そんな言葉も素直にジョークとしてきくことが
できる彼だからこそ、前向きに人生
歩むことができたんですよね。
やっぱり本人の精神力って
重要ですよね。
無冠は残念だな~~
2008-03-04 12:44 : みみこ URL : 編集
みみこさま、こんにちは~。こちらにコメントありがとうございます。
原作、とってもよかったですよ~。みみこさまにも是非オススメしたいです。
もう、本当にずっしり来ました。
ジャン=ドーのことを編集者だったクロードが「彼には魂のエレガンスとも言うべきものが備わっていた」と言っているんですが、ジョークを笑って受け入れられるところもエレガントですよね。
「気の持ちよう」なんですよね。それがまた難しいのですが・・・。
無冠は残念ですが、もう十分評価されているような気もしたりします。
ではでは、またです~。
2008-03-04 14:53 : 真紅 URL : 編集
始めまして
始めまして、レビューを読んで素晴らしいなと思ったので、トラックバックさせていただきました。
イエスキリストのポストカードの瞬きみました。一瞬だったので、錯覚かなと思ったのですが、こんな小さな演出がいくつもあって面白かったです。
本を出版したいと電話をかける場面で、出版社の事務室に蝶が飛んでいたのも印象的でした。

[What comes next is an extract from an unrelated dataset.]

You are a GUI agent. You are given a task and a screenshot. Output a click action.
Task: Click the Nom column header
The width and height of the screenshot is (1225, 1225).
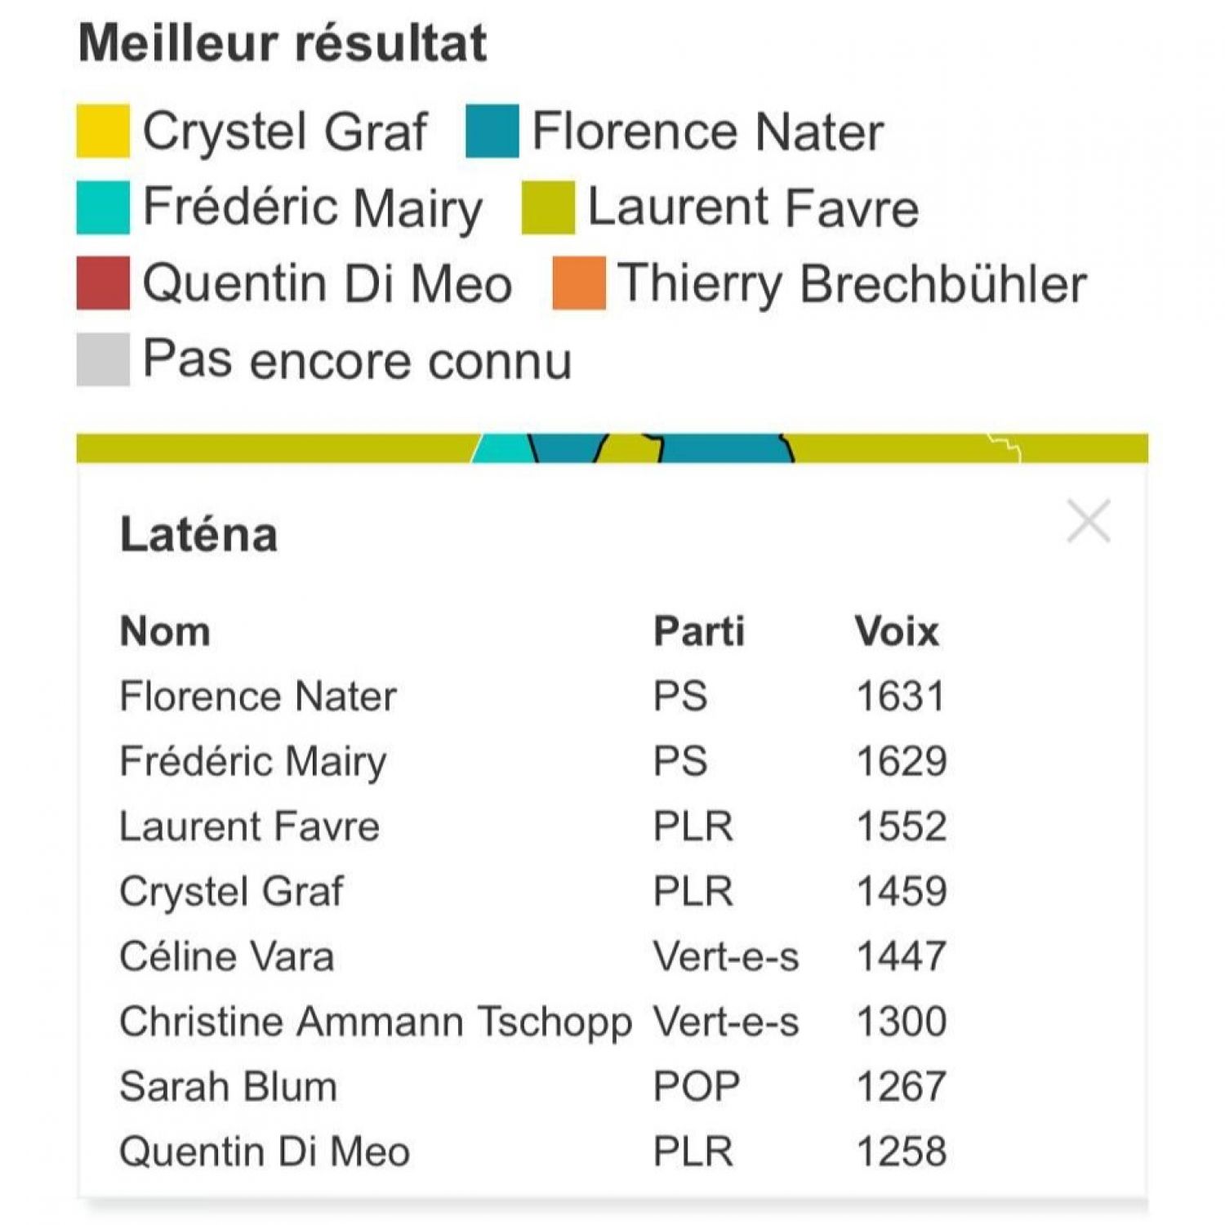coord(165,630)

他のレビューも素敵だなぁと思ったのでリンクを張らせていただきました。よろしくお願いいたいます。失礼しました。
2008-03-14 17:01 : 月夜野 URL : 編集
月夜野さま、初めまして!コメント&TBをありがとうございます。ご訪問、感謝です。
あのイエスの瞬きを確認したかったのも再鑑賞の理由の一つなんです。
一瞬でしたが確かに瞬いていましたよね!
事務所の蝶はちょっと自信がないのですが・・・。う~ん悔しい!
なんだか本当に、遊び心もある不思議な映画でした。
お褒めにあずかり感激です。リンクもありがとうございました。
後ほどお邪魔させていただきますね。
こちらこそ、今後ともどうぞよろしくお願いいたします!
ではでは~。
2008-03-14 20:10 : 真紅 URL : 編集
真紅さん、TBありがとうございました。
実は、こちらからTB差し上げようとして「読書」のカテゴリを探してました。
で、見つからなかったので一時退散していたのです。

映画と本、ダブルで堪能したいですよね。
あとがきは本当に必読だし、泣けてしまいました。
まさに「魂のエレガンス」という言葉がピッタリ!
彼とクロードの写真が載っていたでしょう?
実際にも凄くハンサムと美人さんだったので驚きました!
2008-04-26 20:12 : ミチ URL : 編集
ミチさま、こんにちは。こちらこそコメント&TBをありがとうございます。
そうなんです、この記事は映画の感想とごっちゃになっているので、映画のカテゴリに入れてしまったんです。
お手数かけました! それからコメントレスも遅くなってごめんなさいね~。

これは映画を観た方には手にとっていただきたい本ですよね。
あとがきは、パンフにも丸々掲載されていたんですよ!
私、めったにパンフって買わないんですが、本作は再見のときに買ってしまいました。
写真は、私も見入ってしまいました。映画のワンシーンのようでしたね。。
映画も本も、素晴らしい作品でした!
ではでは、またお伺いします~。
2008-04-28 20:11 : 真紅 URL : 編集
真紅さん、本当今頃になってしまいましたが
宝物みたいにスペシャルな本になりました。
真紅さんのおっしゃる通り、
「一つひとつの文がとても重いのに、軽やかで、味わい深くて、蝶のような自由さを感じる…」
編集者の言う、「彼は魂のエレガンスというものを身につけていた」って本当にその通り。
最後まで希望を捨てず、ジョークを忘れず…

本を読んで、映画のワンシーンを少しづつ思い出してらっしゃいますよね。
そして感想が、「なんていい映画だったんだろう!」
まさにその通り。
この本にも打たれましたが、映画の良さがしみじみと浮かびました。
2015-07-07 15:59 : とらねこ URL : 編集
とらねこさん、こんにちは~。コメントありがとうございます。
ホント、薄くて小さな本だけど、奇蹟のような一冊ですよね。
もう7年も前なんだね、、この頃は時間があったから、映画観て原作に触れて再見して、、なんて贅沢なことしてたんだなぁ。
しかも感想まで書いてね(笑)。

でも、7年も経ってとらねこさんからコメントいただけるから、やっぱりブログ続けたいなと思う。
ツィッターだと、どんどん流れて行って残らないもんね、、。
TLもそんな遡れないし。

特にこういう素晴らしい本&映画は、感想残したいなと思いますね。
読書もしたいんだけどね、、忙しくて図書館も行けない(泣)。